THE RECORDS ::
* BEGIN *

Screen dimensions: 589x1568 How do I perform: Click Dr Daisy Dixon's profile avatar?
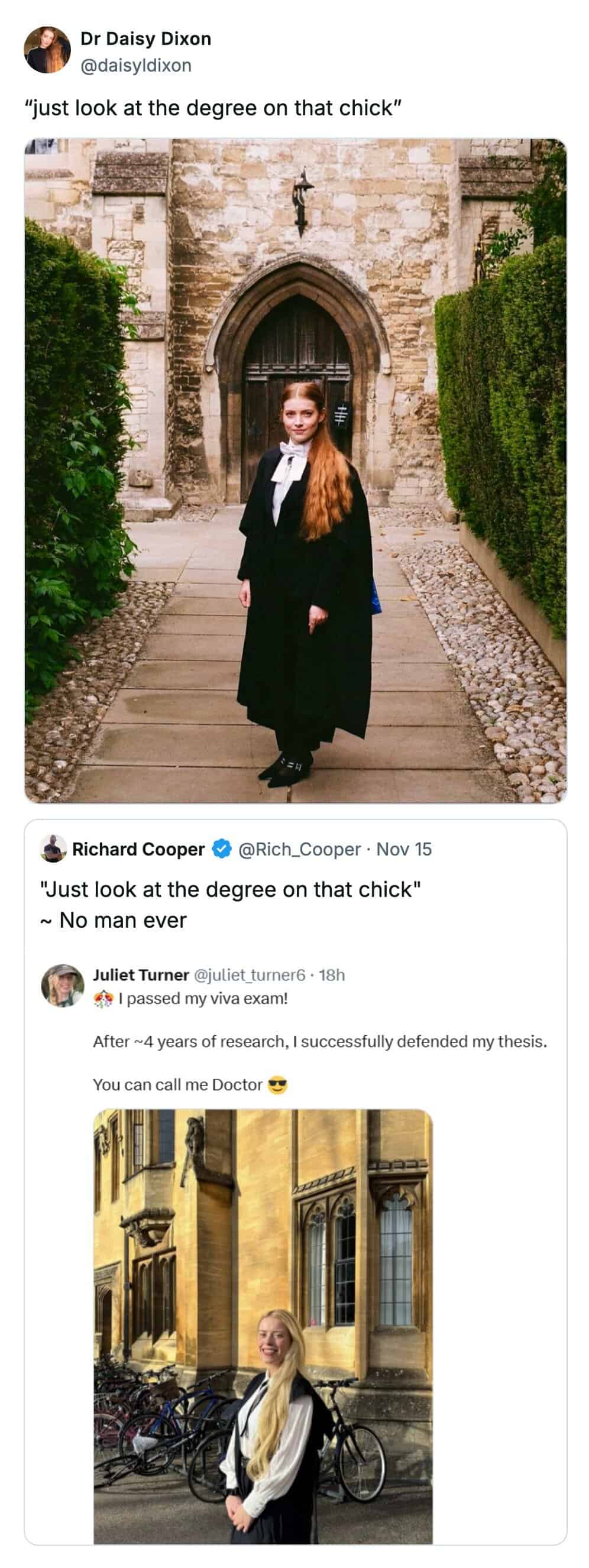click(47, 50)
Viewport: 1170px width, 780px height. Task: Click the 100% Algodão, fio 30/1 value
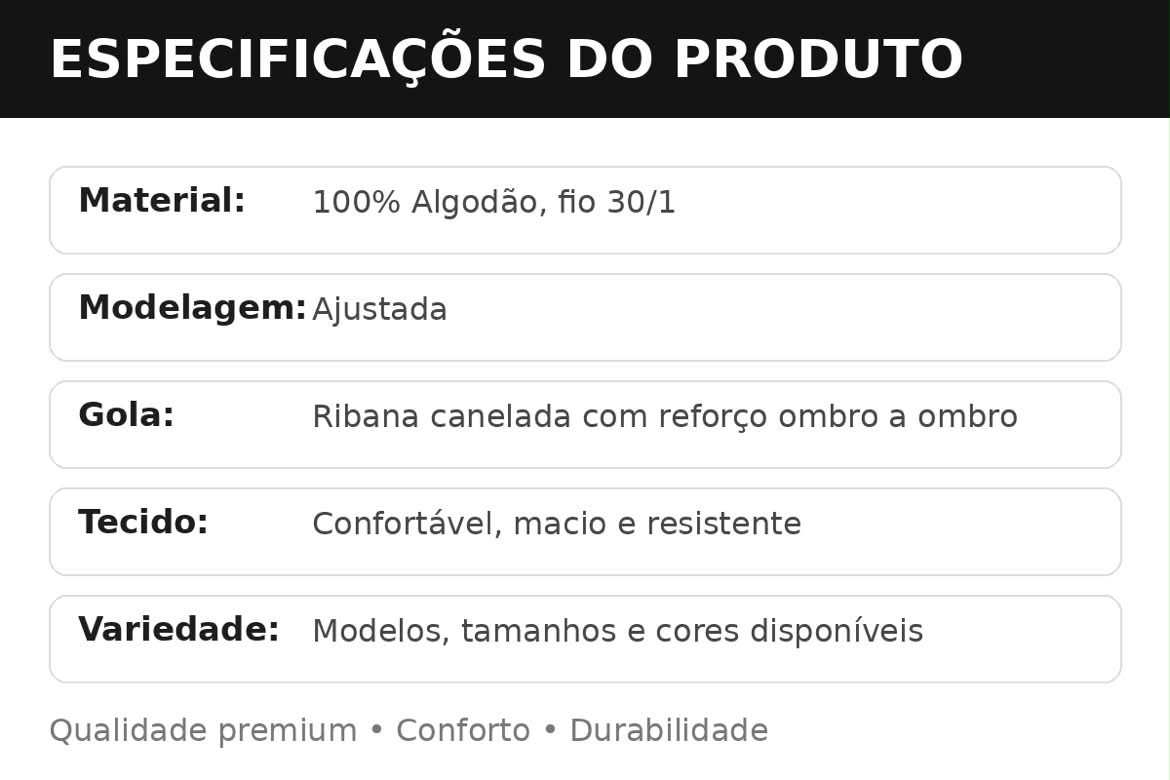494,202
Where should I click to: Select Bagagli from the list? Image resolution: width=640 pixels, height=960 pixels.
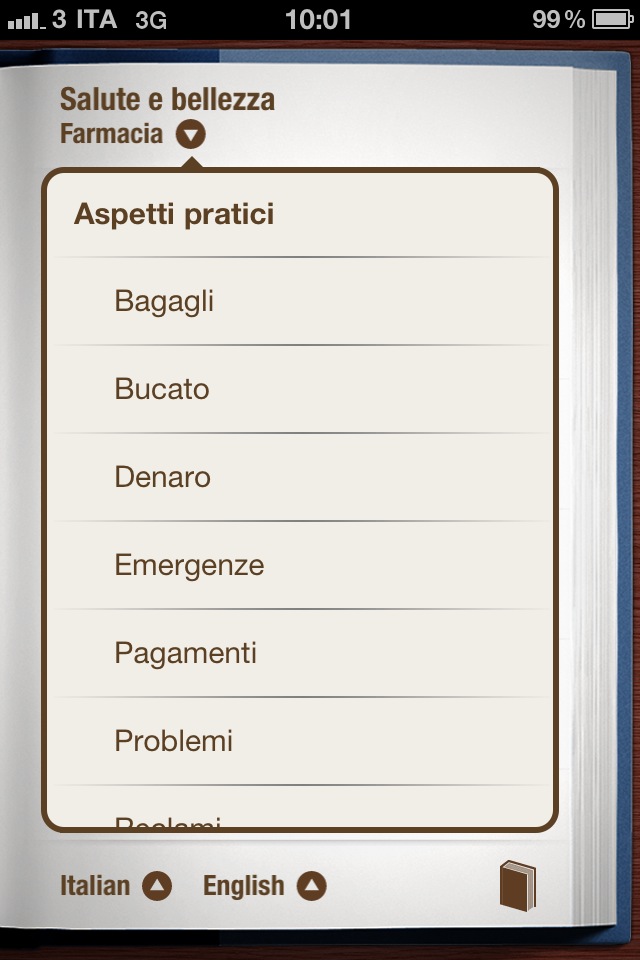pos(300,301)
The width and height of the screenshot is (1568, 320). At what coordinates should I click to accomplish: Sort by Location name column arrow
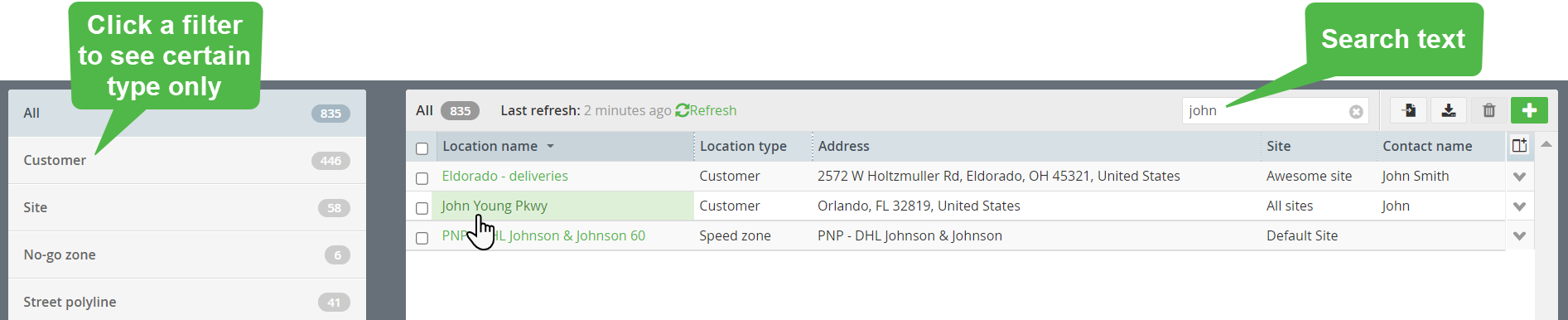550,147
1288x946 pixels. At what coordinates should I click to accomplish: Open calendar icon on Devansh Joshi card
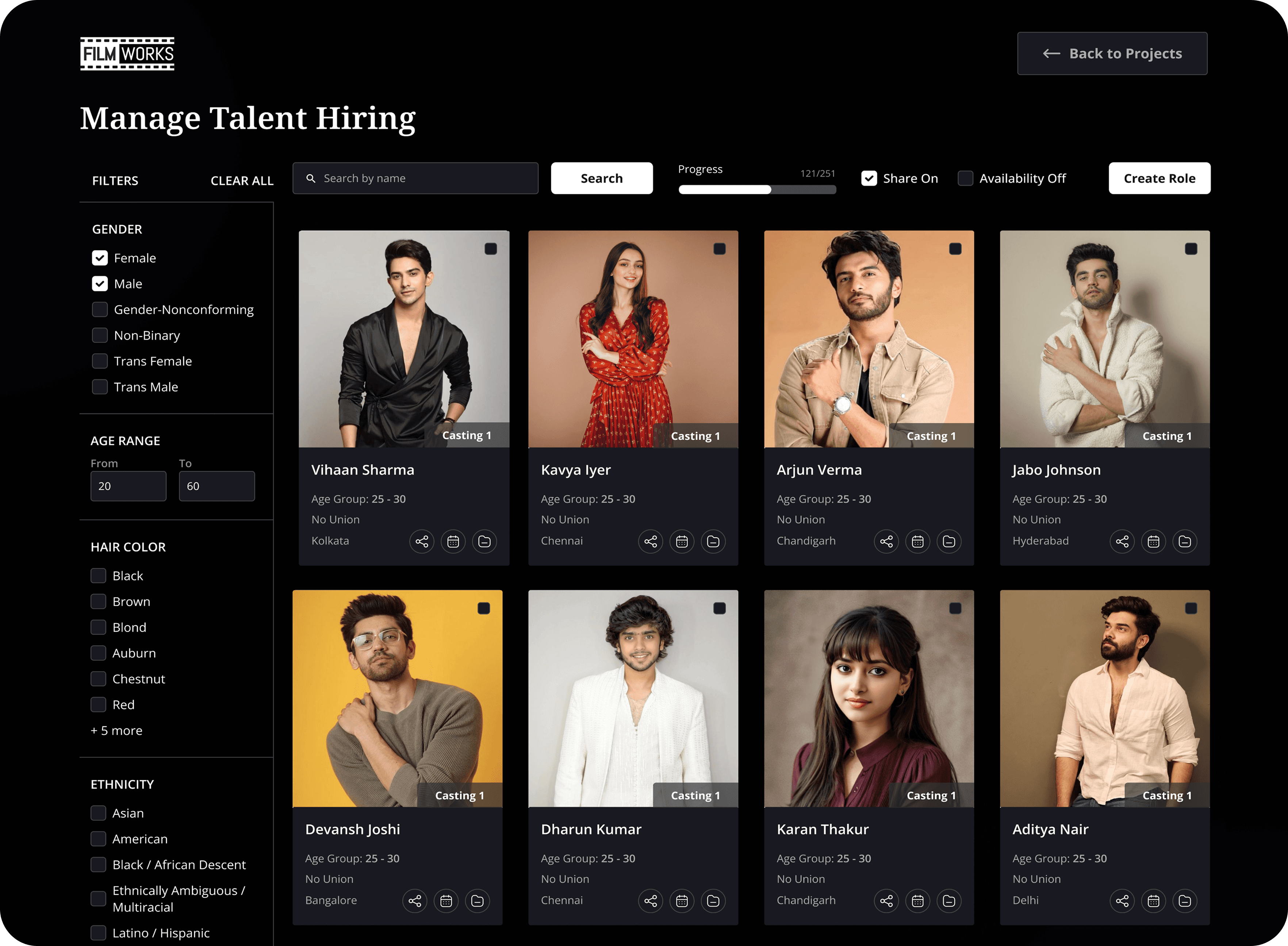point(446,901)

* END *

TASK TO COMPLETE ::
Reproduce the lines above word for word, omitting the pictures.

ANSWER TO THIS EXERCISE ::
Screen dimensions: 589x1568 How do I perform: Click Dr Daisy Dixon's profile avatar?
click(47, 50)
Viewport: 1170px width, 780px height. Task: Click the 100% Algodão, fio 30/1 value
494,202
Where should I click to: Select Bagagli from the list? Image resolution: width=640 pixels, height=960 pixels.
pos(300,301)
The width and height of the screenshot is (1568, 320). At what coordinates should I click to accomplish: Sort by Location name column arrow
550,147
1288x946 pixels. At what coordinates should I click to accomplish: Open calendar icon on Devansh Joshi card
point(446,901)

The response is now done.